Nuri in the Assayita refugee camp with two of her children
Copyright: WFP/Melese Awoke
The quest for sanctuary when one is in a dire situation often takes not only courage, but also endurance. Yara and his family are among the many refugees who travelled immense distances to get shelter and food in a neigbouring country.
Assayita, ETHIOPIA – Traveling by car, the road seems endless from the capital Addis Ababa to Assayita, the former regional capital of the Afar Regional State. Cruising northeastward on the meandering tarmac road, one can only see heavy trucks roaring past every few minutes. It requires traveling for two days to reach this place where thousands of refugees have taken shelter.
The refugee camp, located 7 kilometers from Assaiyita, now hosts more than 5,000 Eritreans who have fled unrest in their homeland, Eritrea.
Nuri Abdu is a 30-year-old mother of 4. Three of her children were born after she arrived at the Assayita refugee camp seven years ago. She is now breastfeeding her 8-month-old youngest child.
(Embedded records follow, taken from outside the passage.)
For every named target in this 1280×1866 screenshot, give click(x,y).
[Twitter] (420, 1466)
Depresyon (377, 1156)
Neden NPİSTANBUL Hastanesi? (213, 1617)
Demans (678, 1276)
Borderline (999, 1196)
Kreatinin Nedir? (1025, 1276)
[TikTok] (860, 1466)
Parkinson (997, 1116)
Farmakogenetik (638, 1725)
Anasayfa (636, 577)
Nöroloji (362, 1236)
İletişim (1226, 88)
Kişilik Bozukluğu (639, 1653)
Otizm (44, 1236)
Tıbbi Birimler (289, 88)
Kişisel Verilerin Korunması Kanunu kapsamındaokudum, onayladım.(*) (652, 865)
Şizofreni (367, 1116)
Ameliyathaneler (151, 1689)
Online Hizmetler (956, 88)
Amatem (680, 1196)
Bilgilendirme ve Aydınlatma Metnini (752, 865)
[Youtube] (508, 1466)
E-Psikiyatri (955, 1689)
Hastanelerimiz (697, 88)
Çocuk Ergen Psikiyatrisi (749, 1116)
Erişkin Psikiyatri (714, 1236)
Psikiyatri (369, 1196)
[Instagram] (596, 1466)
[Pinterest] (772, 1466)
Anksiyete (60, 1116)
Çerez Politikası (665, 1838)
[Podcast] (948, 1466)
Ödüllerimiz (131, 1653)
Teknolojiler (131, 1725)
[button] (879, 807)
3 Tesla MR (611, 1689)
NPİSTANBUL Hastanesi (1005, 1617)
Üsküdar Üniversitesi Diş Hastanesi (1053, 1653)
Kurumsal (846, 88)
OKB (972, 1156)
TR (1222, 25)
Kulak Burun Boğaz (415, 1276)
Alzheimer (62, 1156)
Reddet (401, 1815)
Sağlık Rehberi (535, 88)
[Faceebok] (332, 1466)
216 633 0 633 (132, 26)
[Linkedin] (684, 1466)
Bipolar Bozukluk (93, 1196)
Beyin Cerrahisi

“Men were taken for military service, and my husband and I had to escape this,” said Nuri. Before they arrived in Assayita, they had heard that there was a refugee camp in Ethiopia that could give them food and shelter. “We had to walk for four days through the desert to reach here,” added Nuri.
After seven years in the camp, Nuri seems settled for the shelter and the food she is provided with regularly by WFP.
“The food has given us life, and we live with hope,” says Nuri. “We are receiving wheat, chickpeas, rice, oil, salt and sugar regularly, as well as fortified food for our kids. We are happy all these are available to keep us alive.”
Nuri’s husband, Ahmed Isak Yara is a 30-year-old former cattle herder. The couple managed to send their eldest boy to the school in the refugee camp.
“My hope is to see my kids grown up and educated. I don’t want them to be illiterate like me,” said Yara lying on his straw mat in his home.
Both Nuri and Yara seem to be determined to go back to their homeland.
“The food assistance and the shelter we are provided with has made us live here without fear, but if there is peace I would prefer to take my family back home,” said Yara.
Ethiopia now hosts more than 376,000 refugees who fled from Somalia, South Sudan, Eritrea and other countries. Out of these, WFP assists around 338,00 refugees in 18 camps by providing monthly food rations, supplementary food for malnourished children and school meals for children attending school in refugee camps.